Ramping up a promised “zero tolerance” immigration policy on the Southwest border, the Justice Department said that 11 members of a caravan of migrants from Central America were being criminally prosecuted for crossing the border illegally.
At least four of those facing criminal charges had children taken from them and placed into separate custody, lawyers for the migrants said, highlighting one of the most contentious aspects of the Trump administration’s new border policies: family separations.
Hundreds of immigrant children have already been separated from their parents at the border since October, and the new policy calling for criminal prosecutions of all those who cross illegally promises to increase that number drastically.
President Trump and his aides at the White House have pushed a family separation policy in order to deter Central American families from trying to cross the border illegally, according to administration officials.
The new policy on criminal prosecutions became official on Monday when Attorney General Jeff Sessions visited Arizona and California.
With few exceptions, the United States has historically treated immigration violations as civil, rather than criminal, offenses, and thus parents have not typically been separated from their children when they enter the legal system.
“This is an additional punitive measure the administration is imposing on parents in an effort to frighten Central Americans, to discourage them from seeking asylum,” said Reuben Cahn, executive director of the Federal Defenders of San Diego, who is representing several of the caravan migrants.
Mr. Sessions said his department would criminally prosecute everyone who illegally enters the United States. If a mother or father is with a child when apprehended for the crime of illegal entry, the minor must be taken from the parent. The child cannot remain with a parent in the criminal court system.
The majority of apprehended migrants hail from Honduras and El Salvador, two countries wracked by violence.

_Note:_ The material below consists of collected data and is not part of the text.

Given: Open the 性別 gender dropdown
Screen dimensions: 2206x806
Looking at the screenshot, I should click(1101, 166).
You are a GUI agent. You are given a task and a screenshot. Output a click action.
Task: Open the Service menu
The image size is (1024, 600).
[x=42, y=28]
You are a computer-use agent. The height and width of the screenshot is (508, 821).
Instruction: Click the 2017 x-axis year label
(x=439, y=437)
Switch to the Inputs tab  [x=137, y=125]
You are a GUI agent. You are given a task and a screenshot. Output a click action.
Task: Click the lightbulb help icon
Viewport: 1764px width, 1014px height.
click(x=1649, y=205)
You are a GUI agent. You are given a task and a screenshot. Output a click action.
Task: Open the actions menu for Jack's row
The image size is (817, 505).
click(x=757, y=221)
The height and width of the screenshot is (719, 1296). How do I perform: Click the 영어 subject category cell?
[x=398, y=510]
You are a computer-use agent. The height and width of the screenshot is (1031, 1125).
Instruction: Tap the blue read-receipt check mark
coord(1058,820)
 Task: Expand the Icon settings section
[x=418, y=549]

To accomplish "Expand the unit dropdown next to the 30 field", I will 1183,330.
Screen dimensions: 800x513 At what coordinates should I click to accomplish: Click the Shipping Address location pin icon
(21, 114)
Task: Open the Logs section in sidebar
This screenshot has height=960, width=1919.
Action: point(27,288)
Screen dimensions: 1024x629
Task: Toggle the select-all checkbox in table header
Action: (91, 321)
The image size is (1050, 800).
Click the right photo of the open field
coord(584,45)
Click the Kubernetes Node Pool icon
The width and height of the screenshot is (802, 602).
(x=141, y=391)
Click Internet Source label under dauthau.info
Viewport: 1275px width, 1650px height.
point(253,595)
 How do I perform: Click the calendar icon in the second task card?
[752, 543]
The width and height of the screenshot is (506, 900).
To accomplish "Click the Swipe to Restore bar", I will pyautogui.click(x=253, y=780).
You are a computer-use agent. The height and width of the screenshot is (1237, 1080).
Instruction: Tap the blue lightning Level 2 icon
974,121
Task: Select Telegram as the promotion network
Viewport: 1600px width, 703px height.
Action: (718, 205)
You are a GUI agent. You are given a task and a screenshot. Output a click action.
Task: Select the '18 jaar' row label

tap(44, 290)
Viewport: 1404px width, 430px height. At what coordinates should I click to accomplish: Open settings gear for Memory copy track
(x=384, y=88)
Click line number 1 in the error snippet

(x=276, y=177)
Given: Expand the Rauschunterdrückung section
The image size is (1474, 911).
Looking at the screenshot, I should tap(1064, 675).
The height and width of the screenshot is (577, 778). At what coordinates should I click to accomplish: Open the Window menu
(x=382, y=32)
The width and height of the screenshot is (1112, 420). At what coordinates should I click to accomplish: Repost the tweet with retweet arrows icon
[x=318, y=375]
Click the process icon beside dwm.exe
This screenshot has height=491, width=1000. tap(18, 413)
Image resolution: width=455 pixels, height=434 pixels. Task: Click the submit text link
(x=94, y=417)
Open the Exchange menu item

Children are often targeted for recruitment by gangs, and their families seek safe haven in the United States.  Nearly 80,000 people came as members of family units between October, the beginning of the current fiscal year, and April. About 14,000 came in March; about 15,000 in April.
[F]amily separations began after Mr. Trump took office pledging to crack down on illegal immigration, though a very small number occurred during previous administrations.  The practice gained momentum in the last two months, particularly in Texas, where many families from Central America seek to cross, they say.
The American Civil Liberties Union is seeking a nationwide injunction against the practice. The organization argues in its lawsuit that it is a violation of due process to separate parents and children simply as a means to deter illegal immigration. Only parents who are abusive or unfit to care for their children can legally have them taken away, the suit argues. . . . . the A.C.L.U. accused the Homeland Security Department of unlawfully separating a Congolese woman and her 7-year-old daughter who had sought asylum.
Another plaintiff — a Brazilian woman who crossed with her 14-year-old son and asked for asylum — was prosecuted for the misdemeanor of illegal entry. She received 25 days of jail time in Texas; her son was sent to the Chicago facility. They were not reunited even after the mother returned to immigration custody. They have been apart for seven months.
The government has acknowledged that about 700 children have been separated from their parents since October 1. But that number appears to be increasing.
Studies have shown that children who are separated from their parents can suffer from anxiety and post-traumatic stress disorder, as well as exhibit behavioral problems and poor educational outcomes.
In an affidavit attached to the A.C.L.U. lawsuit, the heads of the American Academy of Pediatrics and the Child Welfare League of America, among others, strongly urged the homeland security secretary, Kirstjen Nielsen, not to break up families.
“Separation from family leaves children more vulnerable to exploitation and abuse, no matter what the care setting. In addition, traumatic separation from parents creates toxic stress in children and adolescents that can profoundly impact their development,” they said.
Some abuses have been documented. Beginning in 2013, minors were fraudulently plucked from shelters by men who posed as friends or family, promised to provide them shelter and transport them to their immigration court hearings, then made them work on egg farms in Ohio.
Imagine the terror suffered by these children.  With young grandchildren of my own, I cannot imagine how much such an experience would harm them.  If you support Trump, you support this policy, plain and simple.  And if  you then park your ass in a church pew each week and feign piety, you are truly far more despicable than the Pharisees of the New Testament.  You are, indeed, a morally bankrupt monster. 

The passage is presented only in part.